## Your objective
Return each line exactly, from the one that has "This screenshot has width=432, height=361." through the end of the entries, both ends included. Pictures do not belong.

Stored items from a collection
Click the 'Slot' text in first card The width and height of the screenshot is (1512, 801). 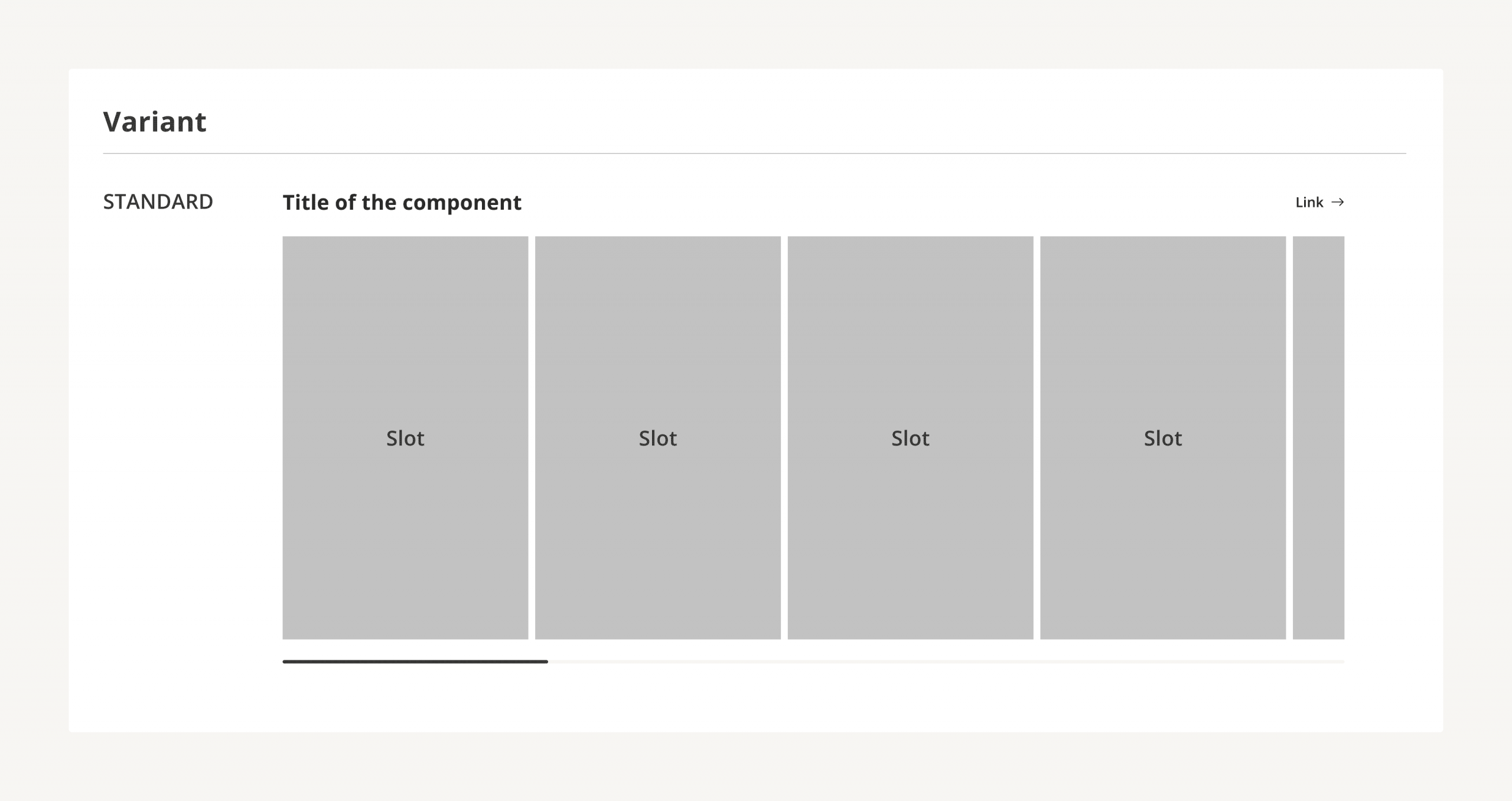[405, 438]
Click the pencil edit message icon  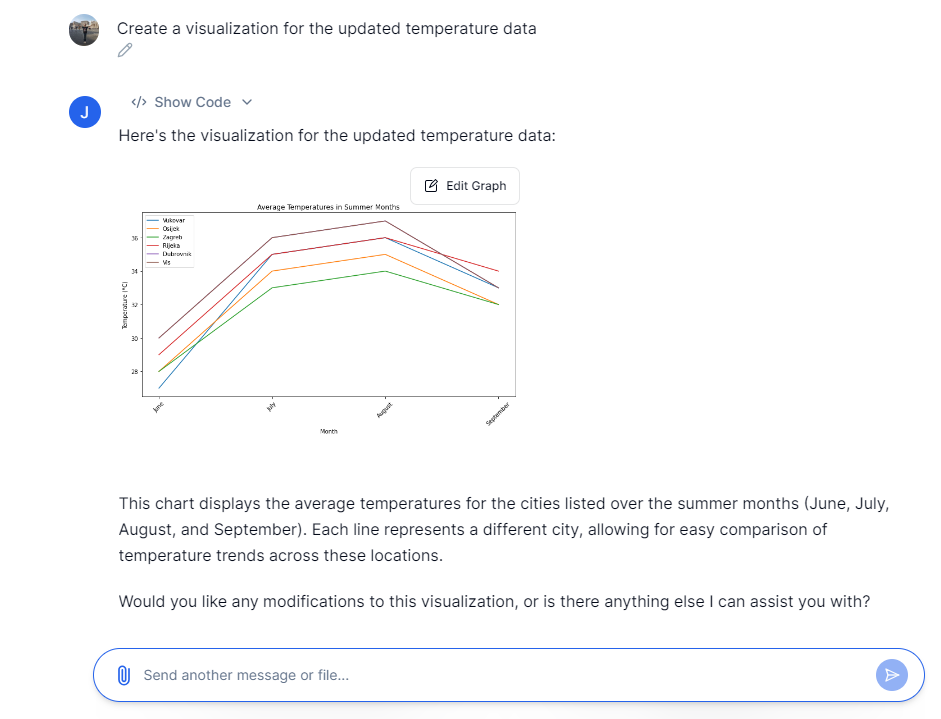(x=125, y=50)
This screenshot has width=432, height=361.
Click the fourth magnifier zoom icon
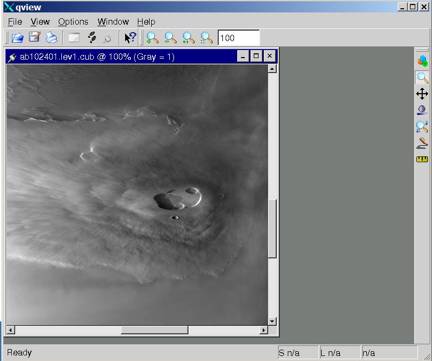point(206,38)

## Completed task
This screenshot has width=432, height=361.
Click the fourth magnifier zoom icon
point(206,38)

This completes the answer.